### PASSAGE TO READ
RNA localization by nuclear/cytoplasmic fractionation of cells.

After the specified treatments, cells were trypsinized, counted, and divided into two equal aliquots (one for total RNA isolation and the second for nuclear and cytoplasmic fractionation). Both cell aliquots were lysed on ice in cell lysis buffer for 10 to 20 min. For nuclear/cytoplasmic fractionation, the lysate was centrifuged at 14,000 rpm to collect the nuclear pellet and soluble fraction. The fractions as well as the lysate for total RNA isolation were treated with buffer G (RNA isolation kit cat no. 25501; Active Motif) in 70% ethanol, loaded on to a spin column, and subjected to centrifugation; the retained precipitate was washed with ethanol one time and was eluted in RNase-free water. cDNAs were prepared from various RNA preparations, and qRT-PCR was performed (as mentioned above). mRNAs from nuclear and cytoplasmic fractions were normalized to total RNA isolated from an identical number of cells.

mRNA stability assays.
######
### RECORDS
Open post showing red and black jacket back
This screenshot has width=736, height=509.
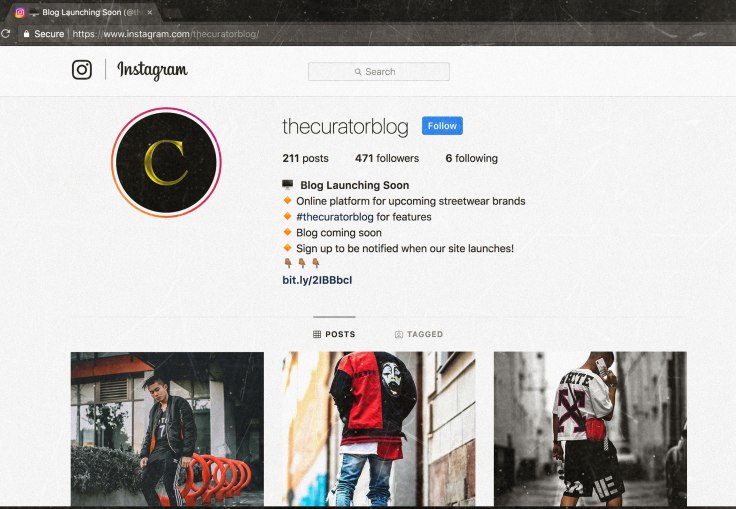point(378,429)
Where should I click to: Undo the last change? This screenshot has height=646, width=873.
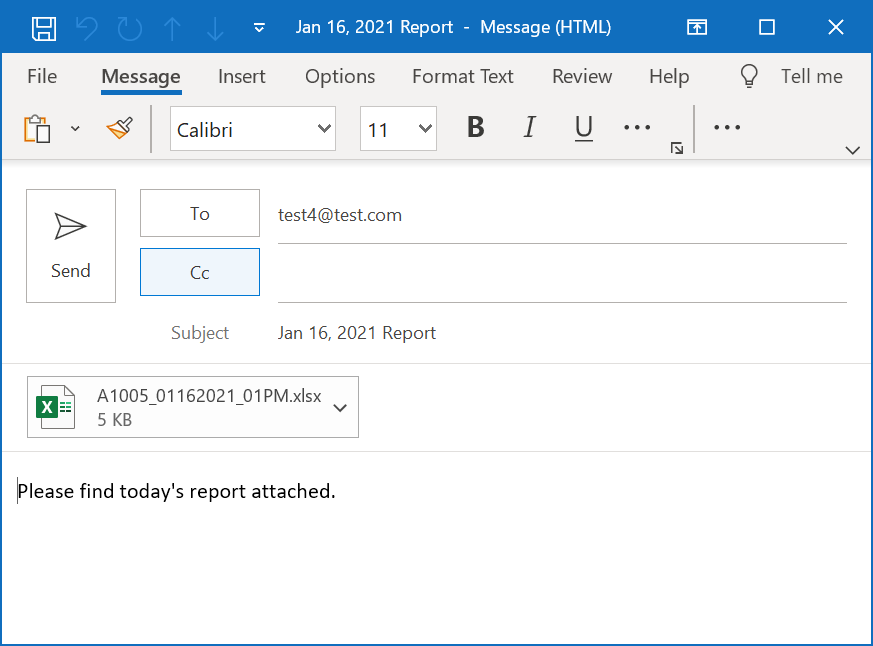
######
### RECORDS
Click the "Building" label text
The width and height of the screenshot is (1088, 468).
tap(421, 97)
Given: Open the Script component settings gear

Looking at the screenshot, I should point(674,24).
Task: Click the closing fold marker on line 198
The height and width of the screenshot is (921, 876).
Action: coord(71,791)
######
■ **INSTRUCTIONS**:
**a)** Translate this sentence from the fractionation protocol into Spanish: "Both cell aliquots were lysed on ice in cell lysis buffer for 10 to 20 min."
**b)** Answer each question from the fractionation protocol:
(i) At what speed was the lysate centrifuged to collect the nuclear pellet and soluble fraction?
(ii) How many times was the retained precipitate washed with ethanol?
(iii) To what were the mRNAs from the nuclear and cytoplasmic fractions normalized?
**c)** Rewrite the paragraph of the fractionation protocol that begins "After the specified treatments" as a numbered list of steps, keeping its main facts.
The rows are taken from a different source.

■ **RESPONSES TO THE EXERCISE**:
**a)** Ambas alícuotas de células se lisaron en hielo en tampón de lisis celular durante 10 a 20 min.

**b)**
(i) 14,000 rpm
(ii) One time
(iii) Total RNA isolated from an identical number of cells

**c)**
1. Trypsinize and count the cells, then divide them into two equal aliquots: one for total RNA isolation and one for nuclear/cytoplasmic fractionation.
2. Lyse both aliquots on ice in cell lysis buffer for 10 to 20 min.
3. Centrifuge the fractionation lysate at 14,000 rpm to collect the nuclear pellet and the soluble fraction.
4. Treat both fractions and the total RNA lysate with buffer G (RNA isolation kit cat no. 25501; Active Motif) in 70% ethanol.
5. Load each sample onto a spin column and centrifuge.
6. Wash the retained precipitate once with ethanol and elute it in RNase-free water.
7. Prepare cDNAs from the RNA preparations and perform qRT-PCR.
8. Normalize the nuclear and cytoplasmic mRNAs to total RNA isolated from an identical number of cells.